§ Your instructions:
The whole of the data must be transcribed exactly.

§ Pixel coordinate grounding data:
____

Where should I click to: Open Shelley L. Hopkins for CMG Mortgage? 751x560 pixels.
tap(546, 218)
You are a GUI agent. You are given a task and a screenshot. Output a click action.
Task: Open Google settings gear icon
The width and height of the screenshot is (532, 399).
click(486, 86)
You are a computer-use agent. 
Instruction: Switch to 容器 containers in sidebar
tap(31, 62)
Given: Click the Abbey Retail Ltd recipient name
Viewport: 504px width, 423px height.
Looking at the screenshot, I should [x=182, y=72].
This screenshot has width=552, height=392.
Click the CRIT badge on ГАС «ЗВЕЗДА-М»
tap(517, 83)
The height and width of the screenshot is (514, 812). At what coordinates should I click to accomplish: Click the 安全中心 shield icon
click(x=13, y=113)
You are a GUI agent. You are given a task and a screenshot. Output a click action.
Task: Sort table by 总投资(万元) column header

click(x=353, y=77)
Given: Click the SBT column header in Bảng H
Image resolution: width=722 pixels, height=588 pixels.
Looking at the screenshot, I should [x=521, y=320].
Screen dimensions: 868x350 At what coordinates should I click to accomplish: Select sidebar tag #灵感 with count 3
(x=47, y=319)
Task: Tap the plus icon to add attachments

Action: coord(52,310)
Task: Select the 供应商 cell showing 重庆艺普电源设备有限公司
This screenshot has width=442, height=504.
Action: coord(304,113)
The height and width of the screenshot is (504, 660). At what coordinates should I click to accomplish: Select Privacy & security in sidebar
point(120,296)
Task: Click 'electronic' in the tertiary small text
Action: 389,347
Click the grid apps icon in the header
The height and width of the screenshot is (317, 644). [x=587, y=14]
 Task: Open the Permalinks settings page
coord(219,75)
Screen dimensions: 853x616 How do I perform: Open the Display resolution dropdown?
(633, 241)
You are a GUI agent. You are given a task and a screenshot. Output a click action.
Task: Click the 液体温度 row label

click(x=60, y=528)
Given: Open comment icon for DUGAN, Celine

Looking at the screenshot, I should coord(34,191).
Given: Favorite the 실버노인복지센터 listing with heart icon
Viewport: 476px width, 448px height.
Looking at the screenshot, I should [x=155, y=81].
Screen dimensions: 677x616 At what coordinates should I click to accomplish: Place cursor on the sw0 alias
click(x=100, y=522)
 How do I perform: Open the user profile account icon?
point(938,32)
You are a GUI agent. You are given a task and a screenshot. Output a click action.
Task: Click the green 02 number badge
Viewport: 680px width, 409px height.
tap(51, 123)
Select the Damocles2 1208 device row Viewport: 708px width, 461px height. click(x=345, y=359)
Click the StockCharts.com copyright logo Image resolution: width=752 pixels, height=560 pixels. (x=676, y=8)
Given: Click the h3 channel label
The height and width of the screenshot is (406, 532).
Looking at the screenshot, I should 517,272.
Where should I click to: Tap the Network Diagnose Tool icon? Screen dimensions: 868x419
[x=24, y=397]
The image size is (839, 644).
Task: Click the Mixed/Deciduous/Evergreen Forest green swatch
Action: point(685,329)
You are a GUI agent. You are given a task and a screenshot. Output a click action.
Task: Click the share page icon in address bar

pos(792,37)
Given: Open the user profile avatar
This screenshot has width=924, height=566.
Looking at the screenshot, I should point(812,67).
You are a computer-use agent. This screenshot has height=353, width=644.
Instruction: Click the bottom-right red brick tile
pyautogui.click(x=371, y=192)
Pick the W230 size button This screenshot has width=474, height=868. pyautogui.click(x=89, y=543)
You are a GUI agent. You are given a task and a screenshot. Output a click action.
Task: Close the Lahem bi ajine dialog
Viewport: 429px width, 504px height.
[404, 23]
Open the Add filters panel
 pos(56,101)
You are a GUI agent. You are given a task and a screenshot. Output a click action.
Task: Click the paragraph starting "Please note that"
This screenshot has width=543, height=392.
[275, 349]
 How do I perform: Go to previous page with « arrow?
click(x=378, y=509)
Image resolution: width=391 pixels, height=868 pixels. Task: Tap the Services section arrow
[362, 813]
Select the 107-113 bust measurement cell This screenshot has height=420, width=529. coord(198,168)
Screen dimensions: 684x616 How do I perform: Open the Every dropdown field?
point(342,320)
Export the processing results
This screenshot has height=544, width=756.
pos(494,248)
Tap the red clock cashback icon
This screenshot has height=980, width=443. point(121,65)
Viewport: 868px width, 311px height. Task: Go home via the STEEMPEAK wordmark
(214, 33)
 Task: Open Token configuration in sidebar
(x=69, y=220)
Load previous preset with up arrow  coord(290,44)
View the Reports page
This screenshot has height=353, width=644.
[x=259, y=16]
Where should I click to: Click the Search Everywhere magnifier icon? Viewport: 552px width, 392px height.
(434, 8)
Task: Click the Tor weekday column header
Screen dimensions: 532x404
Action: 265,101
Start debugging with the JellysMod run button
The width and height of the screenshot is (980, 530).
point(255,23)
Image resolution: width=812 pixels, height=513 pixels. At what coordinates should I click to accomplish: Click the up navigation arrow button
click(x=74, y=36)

____

§ Response to this exercise:
Where should I click to: Open Shelley L. Hopkins for CMG Mortgage? 751x560 pixels.
tap(546, 218)
You are a GUI agent. You are given a task and a screenshot. Output a click action.
Task: Open Google settings gear icon
The width and height of the screenshot is (532, 399).
click(486, 86)
You are a computer-use agent. 
Instruction: Switch to 容器 containers in sidebar
tap(31, 62)
Given: Click the Abbey Retail Ltd recipient name
Viewport: 504px width, 423px height.
Looking at the screenshot, I should [x=182, y=72].
This screenshot has width=552, height=392.
Click the CRIT badge on ГАС «ЗВЕЗДА-М»
tap(517, 83)
The height and width of the screenshot is (514, 812). At what coordinates should I click to accomplish: Click the 安全中心 shield icon
click(x=13, y=113)
You are a GUI agent. You are given a task and a screenshot. Output a click action.
Task: Sort table by 总投资(万元) column header

click(x=353, y=77)
Given: Click the SBT column header in Bảng H
Image resolution: width=722 pixels, height=588 pixels.
Looking at the screenshot, I should [x=521, y=320].
Screen dimensions: 868x350 At what coordinates should I click to accomplish: Select sidebar tag #灵感 with count 3
(x=47, y=319)
Task: Tap the plus icon to add attachments

Action: coord(52,310)
Task: Select the 供应商 cell showing 重庆艺普电源设备有限公司
This screenshot has width=442, height=504.
Action: coord(304,113)
The height and width of the screenshot is (504, 660). At what coordinates should I click to accomplish: Select Privacy & security in sidebar
point(120,296)
Task: Click 'electronic' in the tertiary small text
Action: 389,347
Click the grid apps icon in the header
The height and width of the screenshot is (317, 644). [x=587, y=14]
 Task: Open the Permalinks settings page
coord(219,75)
Screen dimensions: 853x616 How do I perform: Open the Display resolution dropdown?
(633, 241)
You are a GUI agent. You are given a task and a screenshot. Output a click action.
Task: Click the 液体温度 row label

click(x=60, y=528)
Given: Open comment icon for DUGAN, Celine

Looking at the screenshot, I should coord(34,191).
Given: Favorite the 실버노인복지센터 listing with heart icon
Viewport: 476px width, 448px height.
Looking at the screenshot, I should [x=155, y=81].
Screen dimensions: 677x616 At what coordinates should I click to accomplish: Place cursor on the sw0 alias
click(x=100, y=522)
 How do I perform: Open the user profile account icon?
point(938,32)
You are a GUI agent. You are given a task and a screenshot. Output a click action.
Task: Click the green 02 number badge
Viewport: 680px width, 409px height.
tap(51, 123)
Select the Damocles2 1208 device row Viewport: 708px width, 461px height. click(x=345, y=359)
Click the StockCharts.com copyright logo Image resolution: width=752 pixels, height=560 pixels. (x=676, y=8)
Given: Click the h3 channel label
The height and width of the screenshot is (406, 532).
Looking at the screenshot, I should 517,272.
Where should I click to: Tap the Network Diagnose Tool icon? Screen dimensions: 868x419
[x=24, y=397]
The image size is (839, 644).
Task: Click the Mixed/Deciduous/Evergreen Forest green swatch
Action: point(685,329)
You are a GUI agent. You are given a task and a screenshot. Output a click action.
Task: Click the share page icon in address bar

pos(792,37)
Given: Open the user profile avatar
This screenshot has width=924, height=566.
Looking at the screenshot, I should point(812,67).
You are a computer-use agent. This screenshot has height=353, width=644.
Instruction: Click the bottom-right red brick tile
pyautogui.click(x=371, y=192)
Pick the W230 size button This screenshot has width=474, height=868. pyautogui.click(x=89, y=543)
You are a GUI agent. You are given a task and a screenshot. Output a click action.
Task: Close the Lahem bi ajine dialog
Viewport: 429px width, 504px height.
[404, 23]
Open the Add filters panel
 pos(56,101)
You are a GUI agent. You are given a task and a screenshot. Output a click action.
Task: Click the paragraph starting "Please note that"
This screenshot has width=543, height=392.
[275, 349]
 How do I perform: Go to previous page with « arrow?
click(x=378, y=509)
Image resolution: width=391 pixels, height=868 pixels. Task: Tap the Services section arrow
[362, 813]
Select the 107-113 bust measurement cell This screenshot has height=420, width=529. coord(198,168)
Screen dimensions: 684x616 How do I perform: Open the Every dropdown field?
point(342,320)
Export the processing results
This screenshot has height=544, width=756.
pos(494,248)
Tap the red clock cashback icon
This screenshot has height=980, width=443. point(121,65)
Viewport: 868px width, 311px height. Task: Go home via the STEEMPEAK wordmark
(214, 33)
 Task: Open Token configuration in sidebar
(x=69, y=220)
Load previous preset with up arrow  coord(290,44)
View the Reports page
This screenshot has height=353, width=644.
[x=259, y=16]
Where should I click to: Click the Search Everywhere magnifier icon? Viewport: 552px width, 392px height.
(434, 8)
Task: Click the Tor weekday column header
Screen dimensions: 532x404
Action: 265,101
Start debugging with the JellysMod run button
The width and height of the screenshot is (980, 530).
point(255,23)
Image resolution: width=812 pixels, height=513 pixels. At what coordinates should I click to accomplish: Click the up navigation arrow button
click(x=74, y=36)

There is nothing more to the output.